I simply can not view a lot of films and socialize much at big festivals, but once in a while, I feel the urge and accept the best offer, if there is an offer to accept. I didn’t make the cut for last night’s IFC dinner, so I halfheartedly agreed to attend a more casual affair organized by a prominent sales agent for about 10 people—all male. There were trade journalists, filmmakers, and publicists at the table in a restaurant that was selected not for its considerable ambience and delicious cuisine but for its proximity to a club on Yonge Street called Remington’s (with the sub-title “Men of Steel”).
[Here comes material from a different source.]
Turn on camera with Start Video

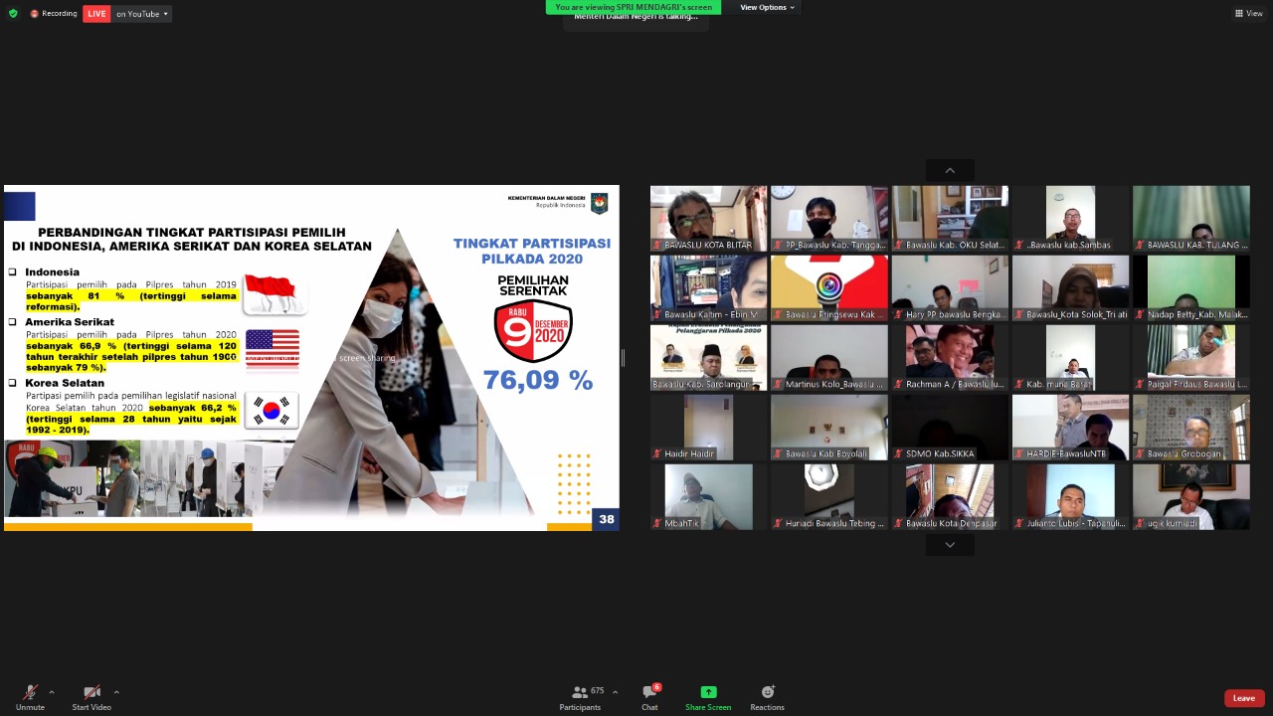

After eating we walked there and entered a den of men, most of whom were ogling the muscular go-go boys (most, I’m told, are straight) who dance on a little stage and strip down to their birthday suits. For $20 Canadian one could purchase a lap dance in an upstairs booth. The exchange rate being what it is, I did not even think to experiment—who sits on top of whom?—but I have the feeling that I will remember the evening for much longer than I would recall another distributor’s dinner. At least I have grist for the New York cocktail (no pun intended) party mill.
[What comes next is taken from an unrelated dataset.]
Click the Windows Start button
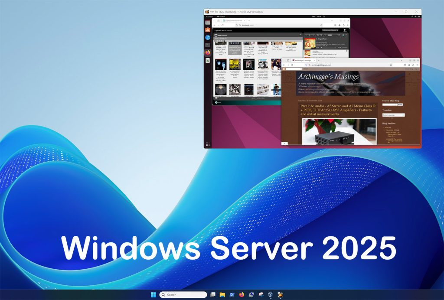The width and height of the screenshot is (444, 300). [x=153, y=295]
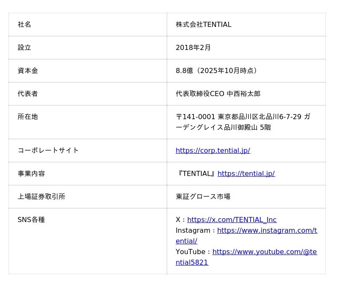
Task: Click the 代表取締役CEO 中西裕太郎 text
Action: [x=218, y=94]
On the subject of same-sex interface (again, and I mean it, no pun is intended, really), I had looked forward to
Parvez Sharma's long-in-the-works study of homosexuality in the Muslim world,
A Jihad for Love. This is a daring, groundbreaking venture, since the subject is taboo in most Muslim societies. Essentially the film is a chronology of stories of gay men and lesbians, loosely divided between those who deal with their sexuality in the home country and those who, for reasons of safety or ease of lifestyle, have become part of a gay/lesbian diaspora.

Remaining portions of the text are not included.